Security Lapse Detailed
The breach originated from a compromised Steam account, long-established for testing purposes and lacking crucial security measures like linked phone numbers or addresses. This lack of robust security allowed an attacker to successfully impersonate the account owner to Steam support, gaining access using minimal information (email address, account name, and a VPN masking their location).
The attacker exploited the compromised account to reset passwords on 66 PoE 1 and PoE 2 accounts, cleverly deleting password change notifications to avoid detection. Sensitive data accessed included email addresses, Steam IDs, IP addresses, shipping addresses, unlock codes, transaction histories, and private messages. This information poses a significant risk of further account compromise and misuse.

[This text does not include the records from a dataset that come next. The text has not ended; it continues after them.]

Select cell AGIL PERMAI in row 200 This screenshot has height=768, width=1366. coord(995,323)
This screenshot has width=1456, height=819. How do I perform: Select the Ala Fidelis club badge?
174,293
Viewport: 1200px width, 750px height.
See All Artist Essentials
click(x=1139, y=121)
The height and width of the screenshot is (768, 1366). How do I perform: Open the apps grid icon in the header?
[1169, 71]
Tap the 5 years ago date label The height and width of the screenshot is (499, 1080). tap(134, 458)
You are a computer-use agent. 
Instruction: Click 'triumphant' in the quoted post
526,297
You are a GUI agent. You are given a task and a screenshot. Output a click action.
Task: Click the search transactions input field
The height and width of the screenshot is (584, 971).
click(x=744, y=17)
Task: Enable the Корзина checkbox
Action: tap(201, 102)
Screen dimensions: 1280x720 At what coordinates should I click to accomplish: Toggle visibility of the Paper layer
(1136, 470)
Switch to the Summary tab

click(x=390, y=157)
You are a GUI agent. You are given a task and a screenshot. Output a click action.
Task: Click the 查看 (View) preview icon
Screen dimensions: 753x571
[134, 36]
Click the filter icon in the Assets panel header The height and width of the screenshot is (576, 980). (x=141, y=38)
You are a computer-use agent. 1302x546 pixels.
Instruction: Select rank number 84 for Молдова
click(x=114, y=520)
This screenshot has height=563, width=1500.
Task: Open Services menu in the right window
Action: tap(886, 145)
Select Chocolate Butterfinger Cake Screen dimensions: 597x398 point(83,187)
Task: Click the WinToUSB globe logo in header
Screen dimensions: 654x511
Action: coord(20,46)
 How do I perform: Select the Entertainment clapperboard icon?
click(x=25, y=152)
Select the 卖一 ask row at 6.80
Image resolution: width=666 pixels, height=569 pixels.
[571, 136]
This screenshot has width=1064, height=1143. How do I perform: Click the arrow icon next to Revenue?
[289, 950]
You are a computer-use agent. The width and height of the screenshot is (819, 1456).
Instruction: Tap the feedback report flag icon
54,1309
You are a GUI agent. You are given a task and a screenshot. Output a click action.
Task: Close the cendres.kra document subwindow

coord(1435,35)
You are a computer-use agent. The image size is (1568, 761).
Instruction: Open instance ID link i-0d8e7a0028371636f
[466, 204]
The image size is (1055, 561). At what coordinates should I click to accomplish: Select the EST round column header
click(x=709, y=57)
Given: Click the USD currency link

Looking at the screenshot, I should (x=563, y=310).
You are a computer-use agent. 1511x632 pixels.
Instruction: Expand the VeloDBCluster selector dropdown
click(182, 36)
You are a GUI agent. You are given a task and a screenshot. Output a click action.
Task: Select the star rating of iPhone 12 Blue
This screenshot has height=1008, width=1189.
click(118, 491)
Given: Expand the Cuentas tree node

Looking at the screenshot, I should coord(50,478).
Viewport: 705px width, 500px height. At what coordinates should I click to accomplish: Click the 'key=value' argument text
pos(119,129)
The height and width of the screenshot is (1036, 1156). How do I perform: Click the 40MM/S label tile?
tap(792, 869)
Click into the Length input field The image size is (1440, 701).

Enhanced Security Measures Implemented
Grinding Gear Games has responded by implementing enhanced security protocols for administrative accounts. These measures include stricter IP restrictions and a prohibition on linking third-party accounts to staff accounts. The developer acknowledges the security lapse and expresses regret for the incident.
The community response has been mixed, with some praising the developer's transparency while others advocate for the immediate implementation of two-factor authentication (2FA) for enhanced account security. While the future implementation of 2FA remains unclear, players are advised to change their passwords and remain vigilant about their account information.